H.      Adab Menerima Tamu dan Bertamu
                 Bertamu adalah salah satu cara untuk menyambung tali silaturahmi dan persaudaraan yang dianjurkan dalam Islam,namun sebagaimana kita ketahui bersama bahwa tata krama dalam bertamu harus tetap dijaga agar tujuan bertamu itu dapat tercapai.
                 Dalam Islam diberi bimbingan dalam bertamu, yaitu jangan bertamu pada tiga waktu aurat ialah sehabis zuhur, sesudah isya’, dan sebelum subuh. Allah SWT berfirman: “Hai orang-orang yang beriman, hendaklah budak-budak (lelaki dan wanita) yang kamu miliki, dan orang-orang yang belum balig di antara kamu, meminta izin kepada kamu tiga kali (dalam satu hari) yaitu: sebelum sembahyang subuh, ketika kamu menanggalkan pakaian (luar)mu di tengah hari dan sesudah sembahyang Isya’. (Itulah) tiga ‘aurat bagi kamu. Tidak ada dosa atasmu dan tidak (pula) atas mereka selain dari (tiga waktu) itu. Mereka melayani kamu, sebahagian kamu (ada keperluan) kepada sebahagian (yang lain). Demikianlah Allah menjelaskan ayat-ayat bagi kamu. Dan Allah Maha Mengetahui lagi Maha Bijaksana. (QS An Nur : 58)

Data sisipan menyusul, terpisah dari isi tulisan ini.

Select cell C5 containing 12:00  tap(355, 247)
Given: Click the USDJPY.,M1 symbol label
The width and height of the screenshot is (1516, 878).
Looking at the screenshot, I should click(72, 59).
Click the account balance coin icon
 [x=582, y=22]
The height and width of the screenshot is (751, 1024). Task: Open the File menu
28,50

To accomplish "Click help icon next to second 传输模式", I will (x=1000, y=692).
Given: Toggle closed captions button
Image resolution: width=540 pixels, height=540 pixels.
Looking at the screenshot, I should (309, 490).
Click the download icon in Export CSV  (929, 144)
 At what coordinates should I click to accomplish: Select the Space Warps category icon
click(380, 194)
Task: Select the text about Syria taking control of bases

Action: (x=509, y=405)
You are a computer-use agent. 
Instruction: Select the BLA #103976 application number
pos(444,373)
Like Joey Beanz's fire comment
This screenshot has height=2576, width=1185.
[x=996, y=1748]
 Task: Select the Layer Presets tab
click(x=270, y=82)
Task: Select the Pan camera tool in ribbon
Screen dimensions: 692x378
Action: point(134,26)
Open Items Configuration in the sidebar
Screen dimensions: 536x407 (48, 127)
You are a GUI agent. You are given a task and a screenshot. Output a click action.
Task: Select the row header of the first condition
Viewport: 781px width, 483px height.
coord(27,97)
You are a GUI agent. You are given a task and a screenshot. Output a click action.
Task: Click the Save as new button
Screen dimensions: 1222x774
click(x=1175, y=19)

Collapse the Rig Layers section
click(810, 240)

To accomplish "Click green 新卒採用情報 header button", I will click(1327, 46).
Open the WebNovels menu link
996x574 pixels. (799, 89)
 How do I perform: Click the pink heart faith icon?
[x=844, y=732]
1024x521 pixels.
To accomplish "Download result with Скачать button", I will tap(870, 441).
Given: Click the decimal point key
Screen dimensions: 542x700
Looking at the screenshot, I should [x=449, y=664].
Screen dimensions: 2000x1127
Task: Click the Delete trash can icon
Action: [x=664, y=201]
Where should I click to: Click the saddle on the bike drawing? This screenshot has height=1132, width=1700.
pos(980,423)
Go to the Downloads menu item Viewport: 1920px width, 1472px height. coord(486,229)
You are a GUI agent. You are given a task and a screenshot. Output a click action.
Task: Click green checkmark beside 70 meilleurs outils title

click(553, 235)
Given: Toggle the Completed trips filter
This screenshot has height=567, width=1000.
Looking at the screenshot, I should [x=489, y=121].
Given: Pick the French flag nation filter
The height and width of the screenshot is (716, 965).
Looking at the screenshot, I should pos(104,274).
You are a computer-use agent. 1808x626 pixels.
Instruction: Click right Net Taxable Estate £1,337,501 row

                 Ketiga waktu tersebut dikatakan sebagai waktu aurat karena waktu-waktu itu biasanya digunakan. Lazimnya, orang yang beristirahat hanya mengenakan pakaian yang sederhana (karena panas misalnya) sehingga sebagian dari auratnya terbuka. Apabila budak dan anak-anak kecil saja diharuskan meminta izin bila akan masuk ke kamar ayah dan ibunya, apalagi orang lain yang bertamu. Bertamu pada waktu-waktu tersebut tidak mustahil justru akan menyusahkan tuan rumah yang hendak istirahat, karena terpaksa harus berpakaian rapi lagi untuk menerima kedatangan tamunya.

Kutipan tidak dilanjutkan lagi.